Okunacak Metin:

== == ==

Bakın, o yüce yaratıcı Allah ne güzel buyurmaktadır… 

“İman edenlerin kalblerinde haset, öfke ve kin adına ne varsa hepsini söküp almışızdır. Onlar Rab’lerine el açıp yalvararak, ‘Bizi bu harika cennet yurduna ulaştıran Allah’a şükürler olsun! O bize yol göstermeseydi, biz doğru yolu asla bulamazdık! Rabb’imizin peygamberleri bize gerçekten de hakikati bildirmişlerdir!’ diyecekler. Ve onlara şöyle nidâ edilir: ‘İşte çabalarınızın karşılığı olarak size bahşedilen cennet, budur!” (A’raf, 43)

Bu yolda en büyük çaba, insanın nefsiyle olan mücâdelesidir, başka bir şey değil.

Peygamber Efendimiz, “Şüphe yok ki cennet kapıları kılıçların gölgesi altındadır” diye buyuruyor. Peki hangi kılıçların gölgesi altındadır?.. Yine Peygamber Efendimizin bir hadîsine kulak verelim… “Cennet, insanın nefsine ağır ve güç gelen dertlerde; cehennem ise, insanın nefsine kolay gelen geçici lezzetlerdedir.”

O devirde bir zât Hazreti Peygamberi çok seviyormuş, bir gün dayanamayıp huzuruna çıkmış ve demiş ki: “Ben seni çok seviyorum yâ Resûlallah!” 

Peygamber Efendimiz sormuş, “Gerçekten mi çok seviyorsun? Emîn misin?”

“Evet yâ Resûlallah, emînim, seni çok seviyorum!”

Peygamber Efendimiz aynı soruyu iki defa daha sormuş, aynı yanıtı alınca şöyle buyurmuş:

“O hâlde belâlara hazırlıklı ol!”

Ne güzel söylemiş Şeyh Gâlib…

“Derd ü mihnetdir belâdır adı aşk 

Bir marazdır ibtilâdır adı aşk 

Andadır râz-ı adem sırr-ı vücûd 

Hîçdir yokdur bekâdır adı aşk 

Eylemekdir kendüyi mahz-ı recâ

Cümleden kat’-ı recâdır adı aşk 

Cân u cânândan müberrâ muttasıl 

Bir bilinmez müddeâdır adı aşk

Şimdi Gâlib bir şeh-i âlî-cenâb

Gönlümüzle âşinâdır adı aşk…” 

Hasan Dede, “İnsanın nefsindeki kirleri ancak aşk yıkar, temizler. Aşk olmayınca kötü huylar yok edilemez. İlim, bir yere kadardır; oradan öteye varan Akl-ı Küll’dür, aşktır” der. 

Fakat aşka düştükten sonra, aşıklara cennete girmek yeterli gelmez, onlar cennetin sahibini görmeyi dilerler.

İşte Hasan Dede buyurur: “İbâdet cennet yolu, aşk ise Allah yoludur. İbâdetle cennete, aşkla Allah’a gidilir. İbâdetten sonra aşkı bulamayınca Allah’a gidilmez. Aşk, cennet dâvâsı bittikten sonra başlar. Manevî varlık, bu vücutta bilinir. Burada iken, bu vücudun içindeyken, hesabı görüp aşka düşmeli.”

== == ==

Kayıtlı Veriler:
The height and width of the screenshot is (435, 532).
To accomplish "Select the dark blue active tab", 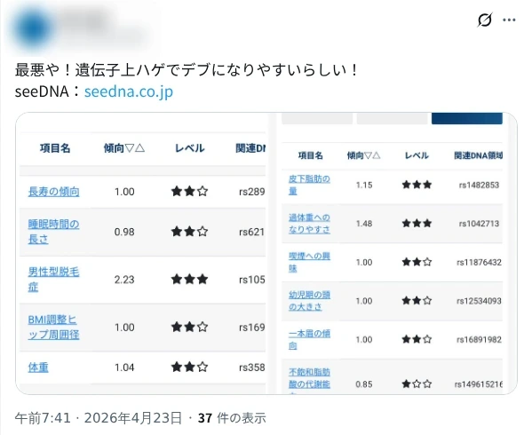I will (x=467, y=118).
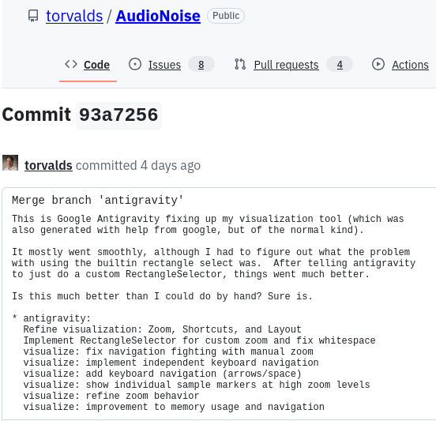Click the Issues circle-dot icon
The height and width of the screenshot is (421, 436).
pos(135,64)

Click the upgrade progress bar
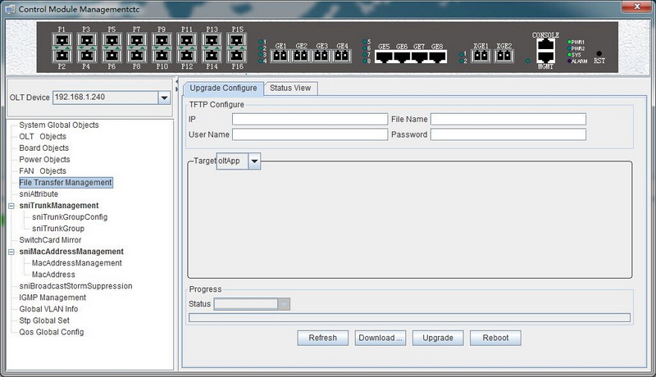(x=409, y=318)
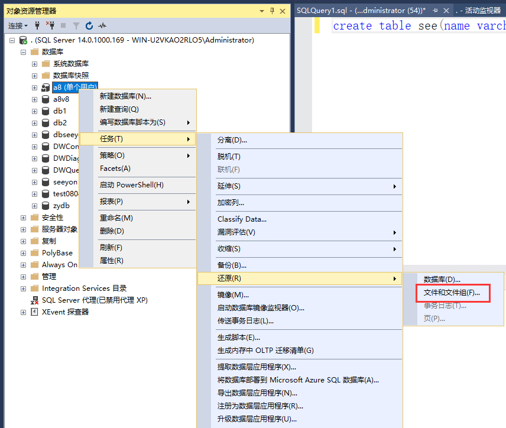506x428 pixels.
Task: Open Activity Monitor pulse icon in toolbar
Action: click(x=102, y=25)
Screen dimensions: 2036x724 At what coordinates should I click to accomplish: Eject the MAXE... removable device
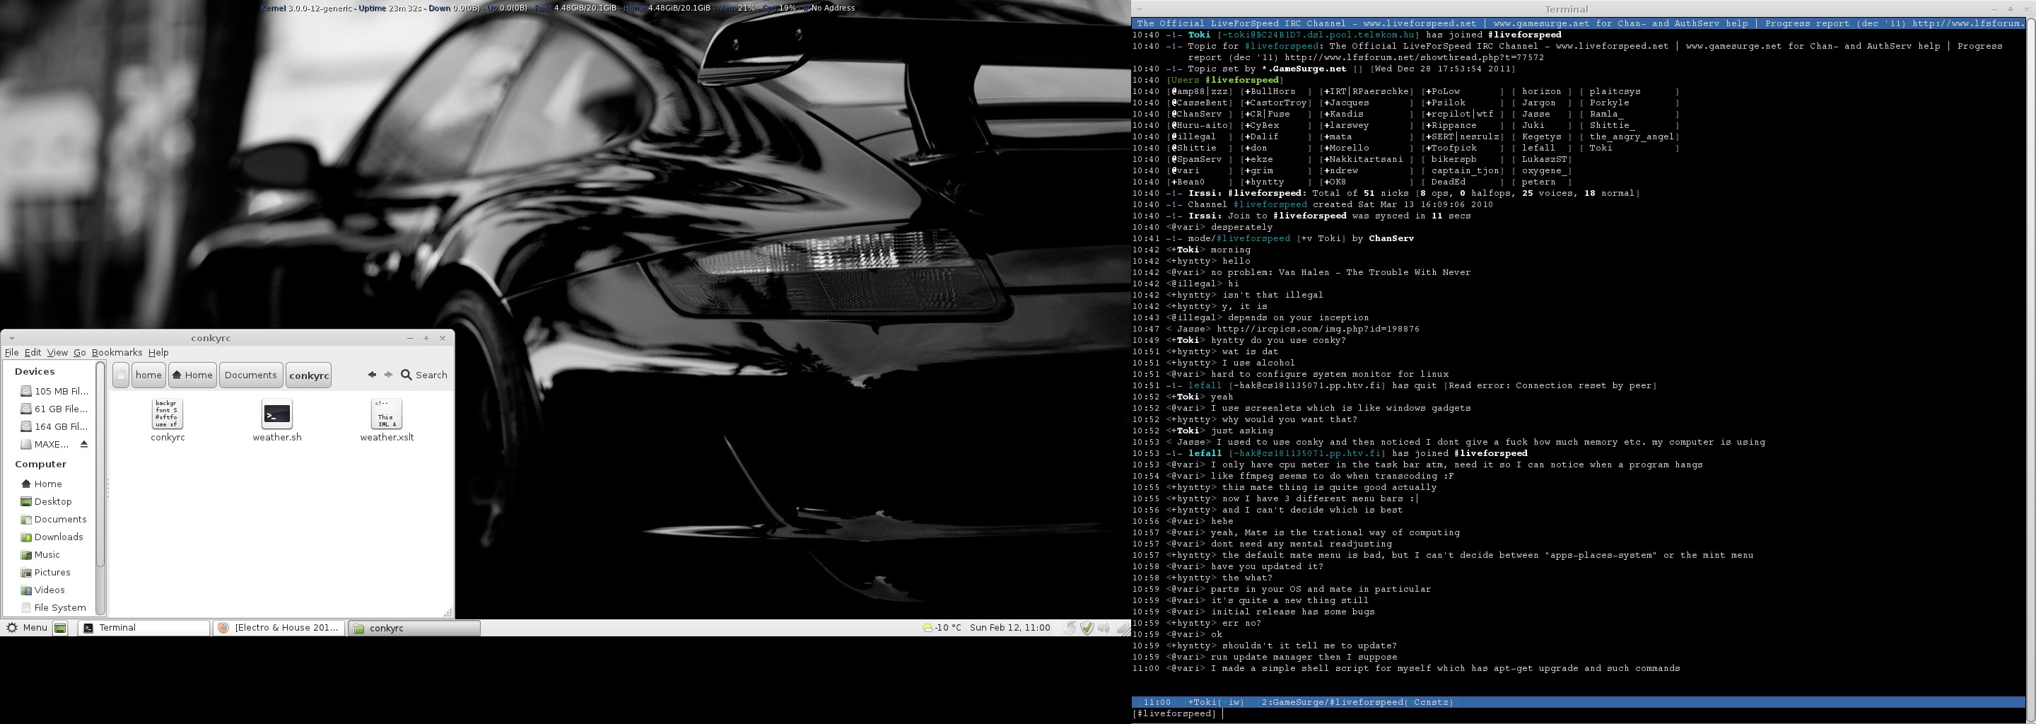tap(84, 444)
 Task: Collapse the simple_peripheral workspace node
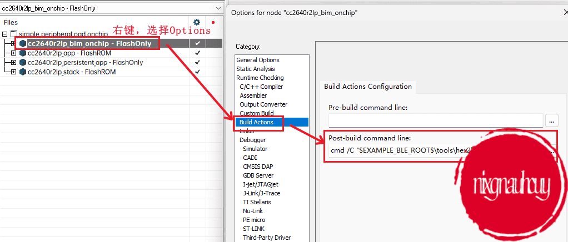coord(5,34)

== == ==

Verilen Görev 1: Aşk ve nefis mücadelesi üzerine olan metinde "Şimdi Gâlib bir" ile başlayıp "sahibini görmeyi dilerler." ile biten bölümü hiçbir değişiklik yapmadan aktarınız.
Verilen Görev 2: Kayıtlarda "Screen dimensions: 2036x724" ifadesini içeren satırla başlayıp kayıtların sonuyla biten satırları aynen çoğaltınız. Bu satırlardaki resimleri yanıta almayınız.

Yazılı Yanıt 1:
Şimdi Gâlib bir şeh-i âlî-cenâb

Gönlümüzle âşinâdır adı aşk…” 

Hasan Dede, “İnsanın nefsindeki kirleri ancak aşk yıkar, temizler. Aşk olmayınca kötü huylar yok edilemez. İlim, bir yere kadardır; oradan öteye varan Akl-ı Küll’dür, aşktır” der. 

Fakat aşka düştükten sonra, aşıklara cennete girmek yeterli gelmez, onlar cennetin sahibini görmeyi dilerler.

Yazılı Yanıt 2:
Screen dimensions: 2036x724 At what coordinates should I click to accomplish: Eject the MAXE... removable device
tap(84, 444)
 Task: Collapse the simple_peripheral workspace node
coord(5,34)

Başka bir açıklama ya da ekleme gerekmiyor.